Особенно интересно работать с оригинальным текстом. Тот текст, который мне не нужен, я убираю. А тот текст, которого мне не хватает, я придумываю сам. Обычно это делаю я или актриса Маша Смольникова. Она очень любит поболтать на сцене, и получается у неё очень хорошо.
Перед тем, как всё будет откалибровано, необходимо пройти очень свободный период репетиций, когда почти ничему не говорится «нет». В этом процессе рождается много нового.

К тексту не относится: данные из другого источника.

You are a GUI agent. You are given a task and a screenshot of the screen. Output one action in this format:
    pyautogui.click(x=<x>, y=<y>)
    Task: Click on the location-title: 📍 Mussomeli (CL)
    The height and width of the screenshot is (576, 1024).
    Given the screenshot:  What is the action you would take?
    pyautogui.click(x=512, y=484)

Художницей спектакля сталя моя студентка 4 курса (прим: Анна Гребенникова). Ранее она как-то сделала этюд «Бориса Годунова». В нём был огромный картонный красный рояль, на котором краской было написано «Москва». Мне показалось, что этот рояль — это что-то уважительное, как Роллс-Ройс, и все родители и бабушки ведут своих чад к этому роялю заветному. Что-то в этом есть такое сладострастное, как власть, он манит, поэтому в нем-то и гибнет Тимофей в конце спектакля.
О бесспорной уникальности театрального проекта |
Дмитрий Крымов: Этот спектакль — не антреприза, там занято 35-40 человек. Это намного больше, чем в обычном спектакле. С этим, конечно, очень сложно, и помещение не наше, актёры разные. Но мы «Бориса» играли в прошлом году почти весь сезон. Испортила картину пандемия. Мы все хотим играть его и дальше.
Леонид Роберман: Я не знаю про судьбу этого спектакля ничего. «Хочешь рассмешить Бога — расскажи ему о своих планах», поэтому я могу сказать только одно: мы сделали этот проект. Я горжусь этим проектом, мы сыграли его 26 раз. В театре очень редко получается так, что в сезон спектакль показывают 26 раз. В этом спектакле мощнейший потенциал, и я буду стараться сохранять этот проект, сколько хватит сил. Ещё важно понимать, что у всего есть свой срок. Допустим, спектакль может числиться в репертуаре театра, а фактически — он уже давно помер, в нём нет жизни, он уже давно играется без затраты, без ощущения сегодняшнего дня. Но я думаю, что ещё долго этот красный рояль будет являться олицетворением той самой власти, к которой человек стремится и в которой потом гибнет. Сколько сможем, столько и будем его играть.